Jupiter’s orbit brings it the closest to Earth in 59 years

Anderson Corcoran, Staff Writer

On Sept. 26, the planet Jupiter measured the closest to Earth it has been since 1963 (59 years). That’s six decades ago.
Scientists claimed and confirmed that the gas surface of the planet was visible with a binoculars or a telescope. Jupiter was measured at approximately 367 million miles away.
According to (NASA.GOV) “the gas planet will make a similar distance like the distance it made on Monday, but not as close every 13 months.”
The gas planet will begin to be visible starting Monday Oct. 26, continuing for a few days following. If it is cloudy there should be only two large sources of light: one is the moon, which should be obvious, and the other should be a small speck of light. The main reason this happens is the earth does not orbit the sun in a perfect circle. Jupiter’s main distance of orbit from the Earth is 600 million miles away. To see the gas features of the planet you will need at least a 4-inch telescope.
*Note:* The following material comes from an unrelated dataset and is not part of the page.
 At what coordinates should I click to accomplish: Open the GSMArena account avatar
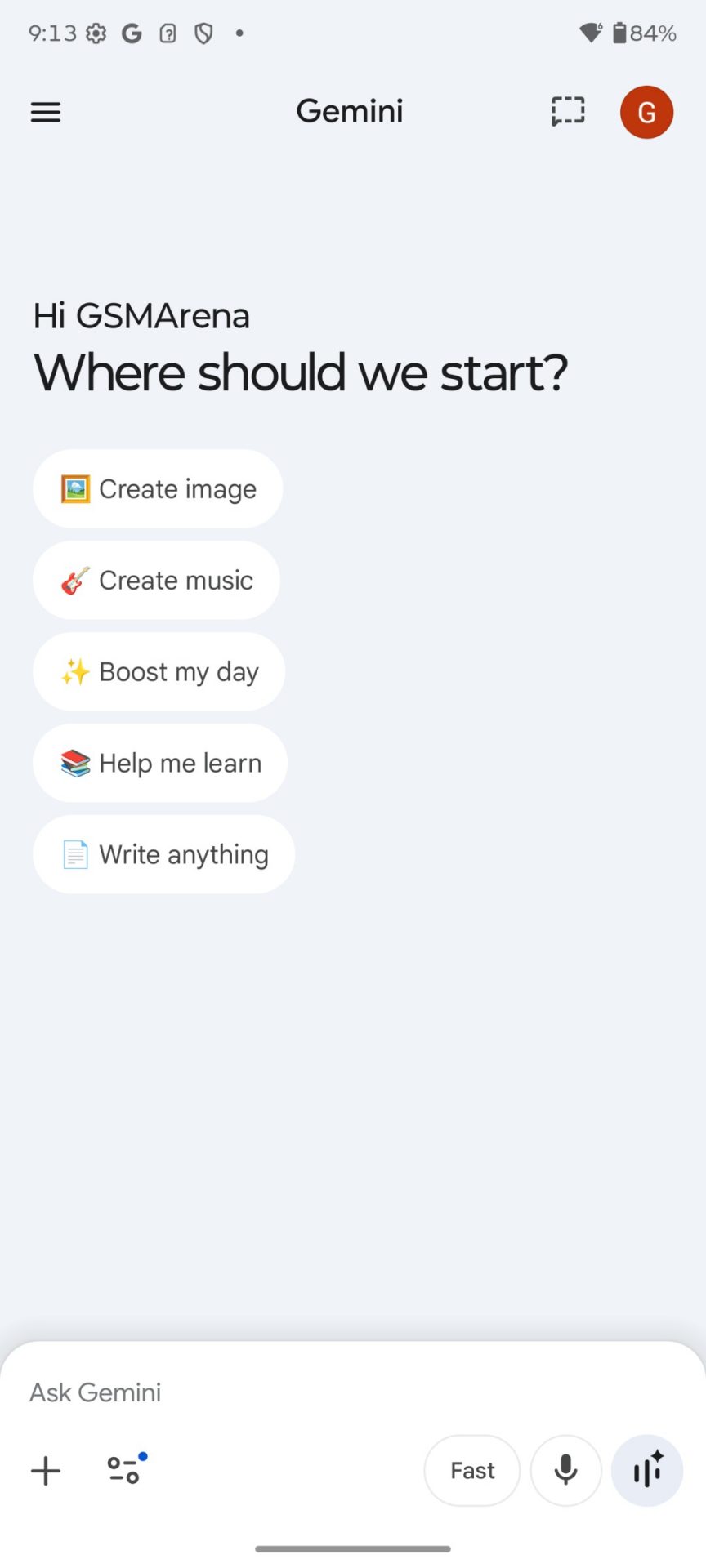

A space craft was launched by NASA in 2016 called “Juno.” The main mission for the spacecraft satellite was to collect data with pictures of the gas planet’s features, atmosphere and 53 moons. Juno has been orbiting and collecting data for six years. NASA had been exploring space for 60 years. When it comes to space, space exploration is a newborn baby. NASA will have more information on the gas planet when the “Juno” mission is complete, and they have more data.